While we are waiting, and that may be for some time, let’s move on to the next part of the argument.
See below for part of the Great Indian Survey, this part performed about 1834, therefore well before GPS. The method was as follows. Establish two ‘baselines’, one at Dehra Doon (now Dehradun), the other at Sironj. The baseline is measured using the chain type tape measure, but with sophisticated and then state of the art compensation for thermal expansion. Drive a pillar into the ground, mark an arrow on it, then roll out the chain to full length and construct a second pillar, with an arrow marking the end point of the chain. There was all sorts of stuff they did to ensure the measurement was accurate.

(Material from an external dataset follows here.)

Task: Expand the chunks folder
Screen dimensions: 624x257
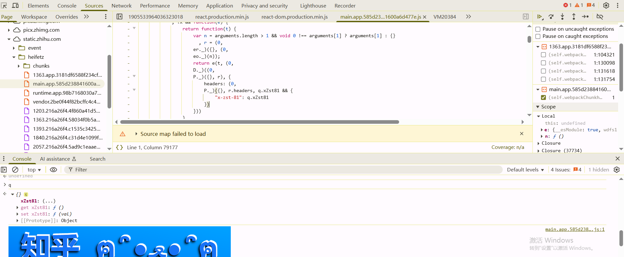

Once the baseline is established between points A and B, find a third point C, measure the two angles BAC and ABC using a theodolite. From this it follows from Euclidean geometry (which is the geometry of a flat plane) that we can calculate the distances AC and BC.
Perhaps FE supporters might disagree with Euclid at this point, but that doesn’t matter. It least we know
where they disagree.
Knowing all three distances we can then find a fourth point, find the two relevant angles, then work out two new distances and so on. The point is to avoid the laborious tape measure method and extensive labour.
You note from the picture that they worked their way down from Dehradun to Sironj by this method, distance about 500 miles. Two of the final triangulation points were the
Sironj baseline, so they could compare the tape measure method with the triangulation method, including any accumulated errors. Supposedly the error was 7 inches in 500 miles, or 0.011%. That’s not bad, in my view.
Furthermore you can see they had another three sets of triangulation systems. In this way, over about 60 years, they covered the whole of India.
We still haven’t mentioned latitude and longitude (Hexagon please take note), nor the shape of the earth. Nothing but painstaking tape measure and angular measurement, with unbelievable accuracy for the time, in my view.